Circuit touristique

La gare de Rivière-Blanche

La gare de Rivière-Blanche présente un intérêt patrimonial pour sa valeur historique. Le bâtiment témoigne de l’histoire des transports ferroviaires dans l’Est du Québec. La ligne de chemin de fer Mont-Joli – Matane, exploitée par la compagnie privée Canada Gulf and Terminal Railway, est inaugurée en 1910. Elle constitue le premier tronçon d’une ligne qui devait rejoindre Gaspé. Depuis l’arrêt des services sur cette ligne en 1978, les gares et les abris ont été détruits. La gare de Rivière-Blanche constitue le dernier témoin de ces activités ferroviaires.
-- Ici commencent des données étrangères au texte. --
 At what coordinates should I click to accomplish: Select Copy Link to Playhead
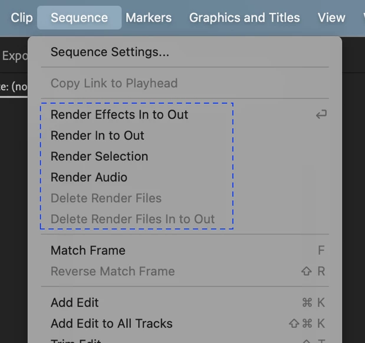185,83
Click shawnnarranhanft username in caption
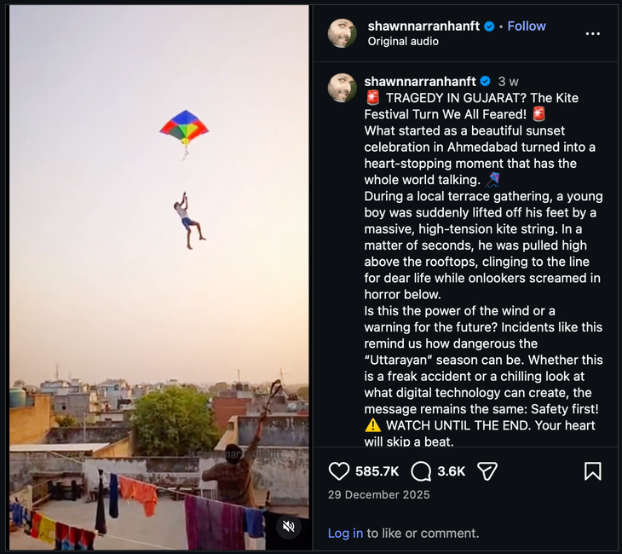 coord(420,81)

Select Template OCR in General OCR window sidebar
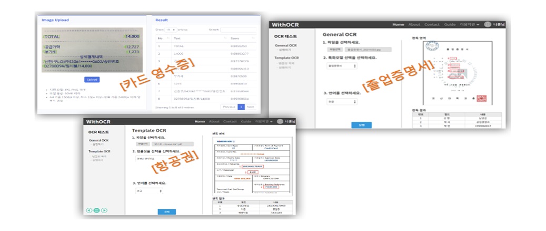coord(287,57)
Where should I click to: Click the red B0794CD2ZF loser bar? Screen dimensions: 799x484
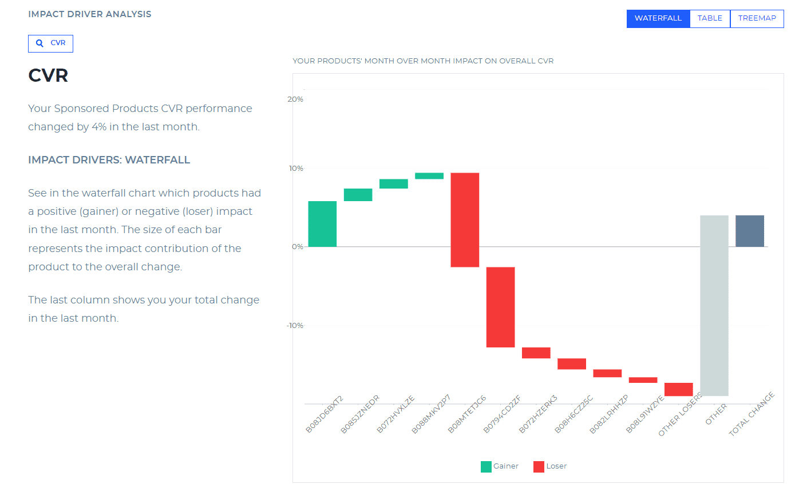pyautogui.click(x=500, y=307)
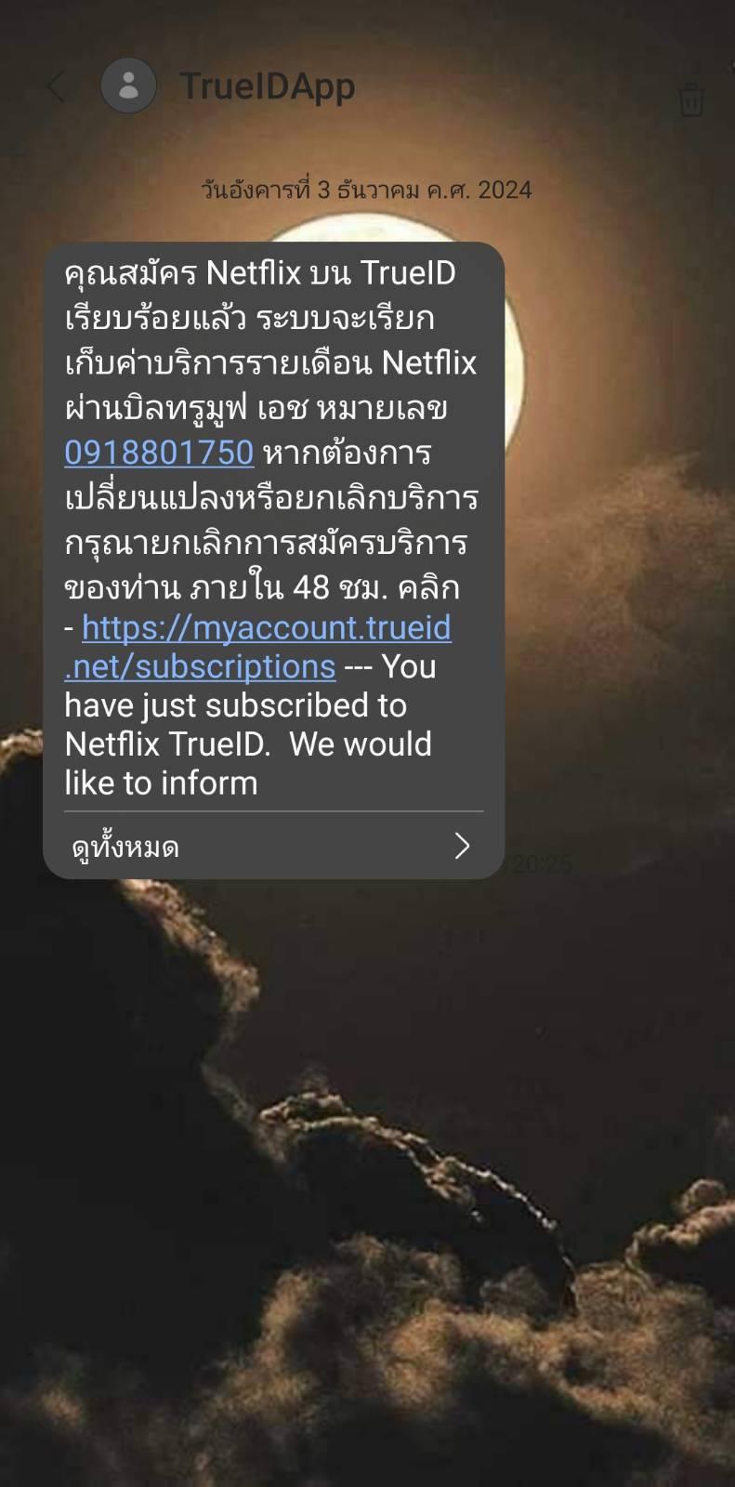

La gare de Rivière-Blanche présente également un intérêt patrimonial pour sa valeur architecturale. Le bâtiment est un exemple de gares de petite et moyenne envergure, qui se caractérisent par leur volumétrie simple à un étage ou un étage et demi, leur toiture à croupe sans lucarne, leurs larmiers parfois débordants et leur parement de bois. Il subsiste très peu d’exemples de ces gares, qui étaient présentes dans tout le Québec au début du XXe siècle. Celle de Rivière-Blanche, d’une architecture soignée, se trouve dans un excellent état de conservation.

La gare de Rivière-Blanche aurait vraisemblablement été construite en 1908 dans la municipalité de Saint-Ulric, à l’endroit appelé Rivière-Blanche. Après l’arrêt des services en 1978, la gare de Rivière-Blanche est alors vendue à un particulier. Menacé de démolition, le bâtiment est racheté par la journaliste et écrivaine Pauline Cadieux (1907-1996). Elle y aménage un musée ferroviaire au cours des années 80. Le bâtiment, dernier témoin de l’activité ferroviaire du Canada and Gulf Terminal Railway, est transporté dans la ville de Mont-Joli en 1998, où il fut transformé en bureau d’information touristique. En 2010, l’administration municipale, soucieuse de conserver l’intégrité architecturale du bâtiment, décide de l’installer sur ce site, de la restaurer et de la mettre en valeur.